→ **TASK DESCRIPTION**:
Copy out the records word for word, starting at the very first line and stopping after the line that contains "should pyautogui.click(x=765, y=294).".

Entries for locating text and elements
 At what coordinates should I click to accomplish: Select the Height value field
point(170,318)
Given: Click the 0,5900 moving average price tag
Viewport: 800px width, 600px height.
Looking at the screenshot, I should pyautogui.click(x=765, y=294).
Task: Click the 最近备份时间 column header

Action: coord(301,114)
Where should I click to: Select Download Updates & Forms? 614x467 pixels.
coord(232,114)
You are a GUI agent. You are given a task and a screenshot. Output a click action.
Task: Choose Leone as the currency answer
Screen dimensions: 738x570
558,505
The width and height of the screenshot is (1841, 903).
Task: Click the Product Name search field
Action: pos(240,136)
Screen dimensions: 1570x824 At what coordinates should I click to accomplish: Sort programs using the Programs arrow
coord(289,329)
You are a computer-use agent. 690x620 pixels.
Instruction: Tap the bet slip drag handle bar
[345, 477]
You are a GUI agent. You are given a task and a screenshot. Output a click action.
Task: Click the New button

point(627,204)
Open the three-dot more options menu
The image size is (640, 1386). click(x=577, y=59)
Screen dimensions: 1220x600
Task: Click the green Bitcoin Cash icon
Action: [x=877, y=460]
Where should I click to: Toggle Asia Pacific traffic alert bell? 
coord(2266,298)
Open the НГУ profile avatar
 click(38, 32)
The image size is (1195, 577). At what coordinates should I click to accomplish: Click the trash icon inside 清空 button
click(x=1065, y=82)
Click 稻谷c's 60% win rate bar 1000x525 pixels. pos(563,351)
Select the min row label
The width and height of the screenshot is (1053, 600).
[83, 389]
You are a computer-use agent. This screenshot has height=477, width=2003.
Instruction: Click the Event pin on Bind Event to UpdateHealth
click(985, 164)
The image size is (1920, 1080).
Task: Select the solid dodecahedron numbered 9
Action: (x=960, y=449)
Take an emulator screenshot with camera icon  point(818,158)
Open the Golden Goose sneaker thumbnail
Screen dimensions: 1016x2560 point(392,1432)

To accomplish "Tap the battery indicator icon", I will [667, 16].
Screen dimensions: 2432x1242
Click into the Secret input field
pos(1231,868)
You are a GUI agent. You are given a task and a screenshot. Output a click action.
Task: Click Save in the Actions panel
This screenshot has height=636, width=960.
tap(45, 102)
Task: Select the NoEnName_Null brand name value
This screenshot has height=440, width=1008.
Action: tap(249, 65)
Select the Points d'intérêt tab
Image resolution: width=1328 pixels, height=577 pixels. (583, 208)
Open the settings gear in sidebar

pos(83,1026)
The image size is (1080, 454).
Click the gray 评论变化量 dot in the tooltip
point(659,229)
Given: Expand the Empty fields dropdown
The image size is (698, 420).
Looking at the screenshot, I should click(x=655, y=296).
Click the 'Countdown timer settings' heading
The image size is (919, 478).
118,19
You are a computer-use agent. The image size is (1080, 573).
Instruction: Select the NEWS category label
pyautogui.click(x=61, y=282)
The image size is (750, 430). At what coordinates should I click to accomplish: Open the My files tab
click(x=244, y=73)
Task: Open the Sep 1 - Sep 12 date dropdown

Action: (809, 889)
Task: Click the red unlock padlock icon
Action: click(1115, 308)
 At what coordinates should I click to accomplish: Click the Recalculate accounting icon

→ **SOLUTION TO THE PROBLEM**:
 At what coordinates should I click to accomplish: Select the Height value field
point(170,318)
Given: Click the 0,5900 moving average price tag
Viewport: 800px width, 600px height.
Looking at the screenshot, I should pyautogui.click(x=765, y=294).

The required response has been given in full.